TOP Chinese computer maker Legend Holdings on Monday unveiled a US$200 million joint venture with America Online Inc (AOL) to provide consumer interactive services in China.
The two companies said each company would contribute US$100 million over time, with Legend holding a 51 per cent stake and AOL 49 per cent. Initially, the two companies will invest US$25 million each.
“I believe this co-operation is a strategic move which will have a profound impact on China's Internet industry,” Legend Chairman Liu Chuanzhi said in a statement.
From modest beginnings, the number of Internet users in China has risen sharply, with about 22.5 million people logging on last year, a 153 per cent increase from 1999, according to government figures.
AOL contributions to the joint venture will include software and know-how, as well as operational and technical support and access to global marketing and advertising.
The joint venture will initially provide technical support and services for Legend FM, a subsidiary of Legend Holdings.
Legend is a majority State-owned company which is listed in Hong Kong and has 39 per cent of the market for consumer personal computers in China.
The company, which has produced its Legend brand computers since 1990, has long been seeking to expand its focus from being a hardware manufacturers to a provider of services.

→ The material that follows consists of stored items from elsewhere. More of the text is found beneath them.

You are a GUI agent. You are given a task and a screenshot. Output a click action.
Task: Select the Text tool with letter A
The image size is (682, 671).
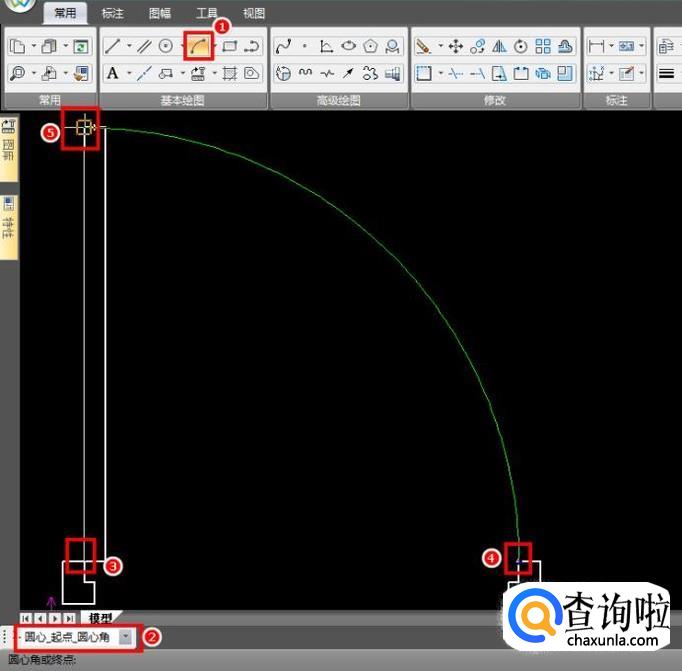tap(113, 73)
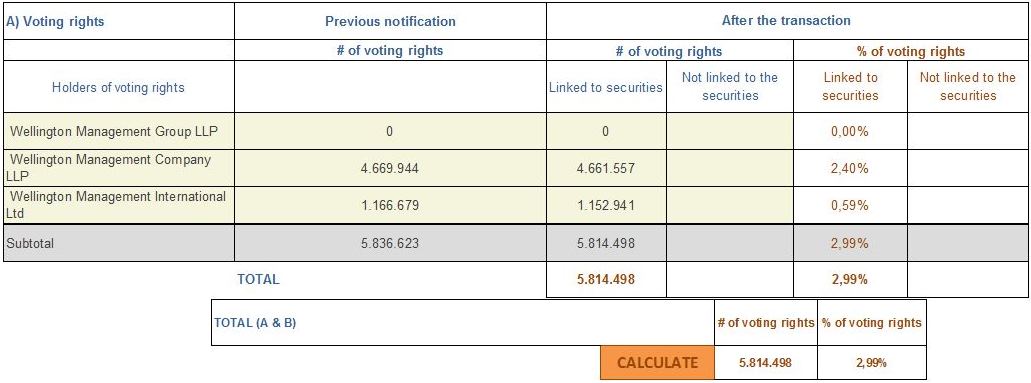Viewport: 1031px width, 383px height.
Task: Click the linked-to-securities value 1.152.941
Action: click(606, 205)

The joint venture with AOL will help the company attain this goal by giving it capabilities it does not currently have, according to Legend executives.
“We have been looking for a partner because we lacked advanced technology and experience in interactive services,” Yang Yuanqing, chief executive of Legend Holdings, said at a press conference in Beijing.

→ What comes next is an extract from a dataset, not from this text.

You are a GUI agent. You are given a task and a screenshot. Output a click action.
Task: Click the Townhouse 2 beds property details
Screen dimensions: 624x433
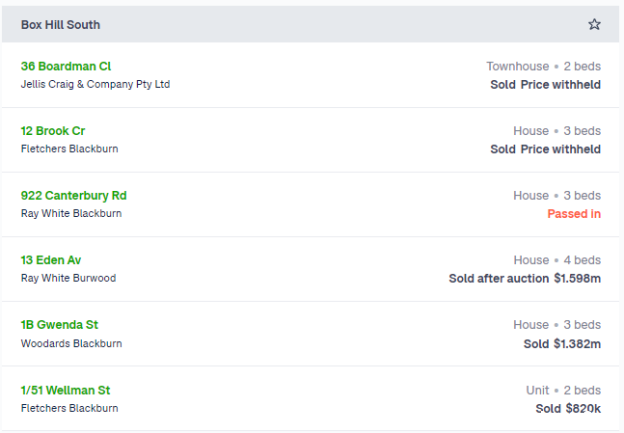pyautogui.click(x=544, y=66)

For AOL Time Warner Inc, the parent of America Online, the joint venture is the latest development in the company's long history with the world's most populous country.
Time magazine founder Henry Luce was born in China over a century ago, and the Time and AOL executives first talked about a merger at a business conference in Shanghai in 1999, AOL Time Warner chief executive Gerald Levin said at the press conference.
“It's fitting, I think, for a company with its roots in China to now help fulfil all the tremendous potential of this nation's burgeoning digital economy,” he said.
The joint venture will engage in business that is “allowed under the regulations and government policies of China,” but it may expand its operations if possible after the country enters the World Trade Organization.(SD-Agencies)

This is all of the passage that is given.